Julia Pastrana, “The World’s Ugliest Woman,” returned home 153 years after her death

Julia Pastrana "Ape Woman" 

More than 150 years after dying from complications of childbirth, the body of Julia Pastrana is back in her native Mexico. Pastrana died in Europe, where she was exploited in traveling shows that deemed her the “Ape Woman.”

Pastrana was born in 1834. Although it went undiagnosed in her lifetime, later research proved that Pastrana had congenital terminal hypertrichosis, a condition that caused her face and body to be covered with an excessive amount of thick hair. She also suffered from gingival hyperplasia, an overgrowth of gum tissue that made her lips and gums to grow thicker that often accompanies congenital terminal hpertrichosis.

Charles Darwin described Pastrana in his book “Animals and Plants Under Domestication.”

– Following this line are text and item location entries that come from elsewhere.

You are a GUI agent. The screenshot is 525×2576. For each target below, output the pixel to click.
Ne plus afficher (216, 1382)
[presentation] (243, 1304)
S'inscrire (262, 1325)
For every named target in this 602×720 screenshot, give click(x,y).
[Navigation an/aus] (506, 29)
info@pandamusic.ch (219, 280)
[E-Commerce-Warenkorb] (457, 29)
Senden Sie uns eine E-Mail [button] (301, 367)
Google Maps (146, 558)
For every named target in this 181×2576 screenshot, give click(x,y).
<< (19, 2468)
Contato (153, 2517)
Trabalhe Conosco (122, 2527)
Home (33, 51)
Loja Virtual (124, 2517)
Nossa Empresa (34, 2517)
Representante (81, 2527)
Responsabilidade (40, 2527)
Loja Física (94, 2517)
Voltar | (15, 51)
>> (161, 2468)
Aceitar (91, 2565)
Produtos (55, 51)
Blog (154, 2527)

“Julia Pastrana, a Spanish dancer, was a remarkably fine woman, but she had a thick masculine beard and a hairy forehead; she was photographed, and her stuffed skin was exhibited as a show; but what concerns us is, that she had in both the upper and lower jaw an irregular double set of teeth, one row being placed within the other, of which Dr. Purland took a cast. From the redundancy of the teeth her mouth projected, and her face had a gorilla-like appearance.”

Pastrana Advertised as Baboon Lady

By all accounts, Pastrana was a caring, musically and linguistically talented woman who gave generously to charities. Yet, people struggled to look beyond her appearance. The saddest aspect of Pastrana’s story was her tragically unrequited love with her husband, Theodore Lent.

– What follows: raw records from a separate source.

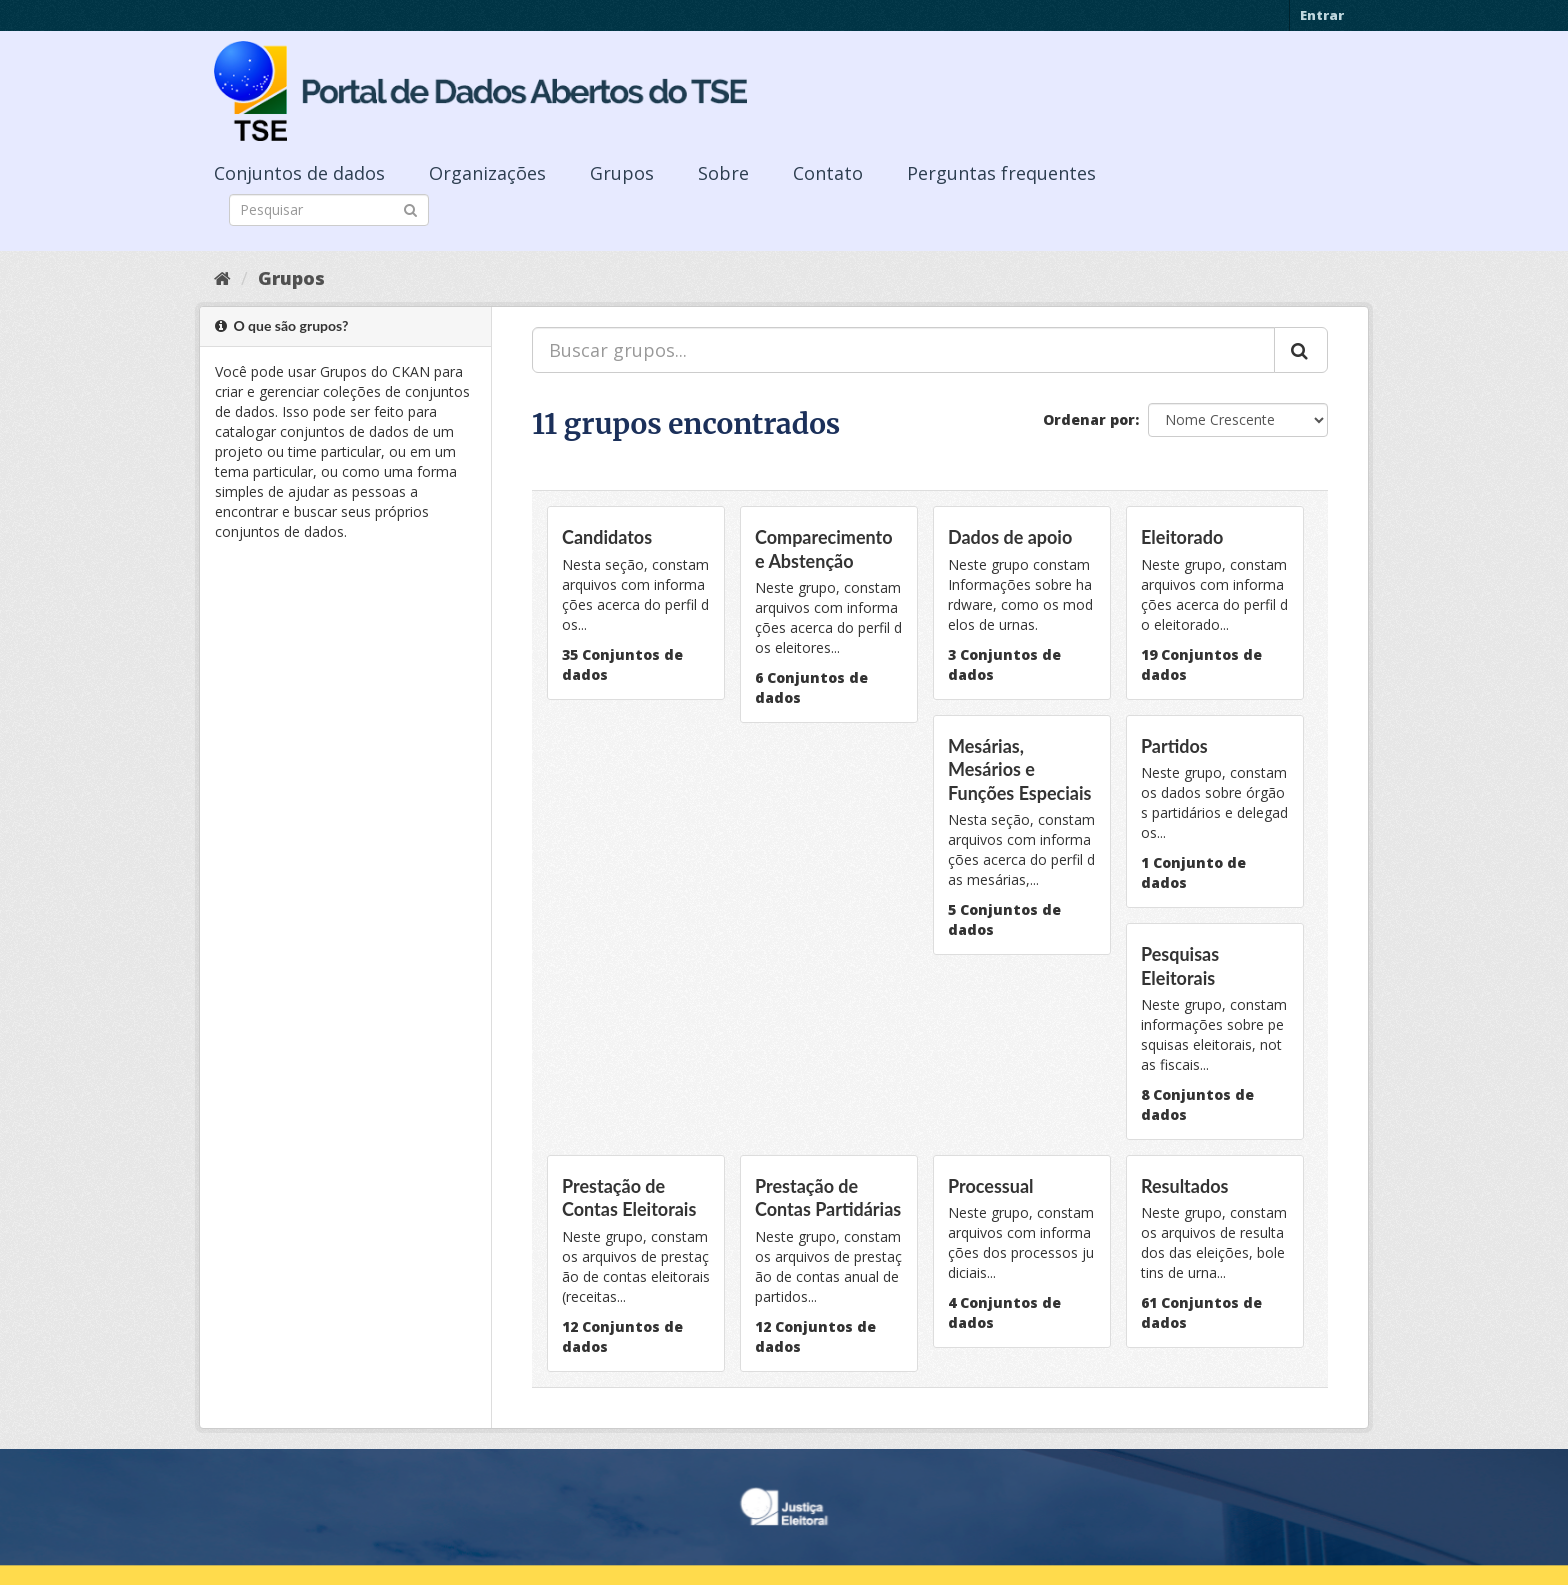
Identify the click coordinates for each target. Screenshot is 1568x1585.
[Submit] (410, 208)
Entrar (1322, 15)
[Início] (222, 278)
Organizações (487, 173)
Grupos (622, 173)
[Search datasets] (329, 210)
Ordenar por (1089, 419)
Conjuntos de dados (299, 173)
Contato (828, 173)
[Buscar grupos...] (903, 350)
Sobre (723, 173)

In 1854, a Mexican customs agent bought Pastrana and began displaying her with human oddity exhibitions. Along the way, she met and married Lent, who became her manager.

“She was definitely in love with Mr. Lent,” said Jan Bondeson, a rheumatologist at Cardiff University in Wales, whose book “A Cabinet of Medical Curiosities” includes a chapter on Pastrana. “I am certain the reason he married her was that he could keep control of her and the not unconsiderable earnings.”

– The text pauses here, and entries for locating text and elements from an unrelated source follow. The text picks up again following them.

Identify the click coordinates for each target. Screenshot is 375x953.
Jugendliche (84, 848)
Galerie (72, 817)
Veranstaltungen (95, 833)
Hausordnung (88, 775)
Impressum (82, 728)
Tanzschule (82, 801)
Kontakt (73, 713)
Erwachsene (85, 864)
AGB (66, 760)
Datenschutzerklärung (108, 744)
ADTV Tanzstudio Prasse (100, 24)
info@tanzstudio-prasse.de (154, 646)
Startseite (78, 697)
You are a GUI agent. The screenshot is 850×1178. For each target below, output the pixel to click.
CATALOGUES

Pastrana gave birth in March 1860 to a son who inherited her congenital terminal. The baby died at birth and Pastrana died five days later. Rather than grieve for his wife and child, Lent saw it as an opportunity to grow his fame. He had both bodies embalmed and continued touring with them.

Julia Pastrana and Infant Child

Lent added to his “collection” by marrying a Mexican bearded lady, who he referred to as Pastrana’s sister. He died in 1884 at a Russian mental hospital, but Pastrana and her son remained on display until 1976 when they were stolen from a fairground in Norway. According to the Daily Mail, the bodies were later found in a trash bin, but the son’s body could not be salvaged. Pastrana’s body was placed in storage at Institute of Forensic Medicine at the University of Oslo in 1996.

Pastrana’s body would likely have remained in the storage unit if not for the efforts of Laura Anderson Barbata, a New York artist who designed costumes for a play that her sister wrote about Pastrana’s life.

“I felt she deserved the right to regain her dignity and her place in history, and in the world’s memory,” Barbata told the New York Times

After a long battle with the University of Oslo and Norway’s National Committee for the Evaluation of Research on Human Remains, Pastrana’s body was finally transferred into Mexican custody last August. She was laid to rest near her birthplace in Sinaloa de Leyva on Tuesday.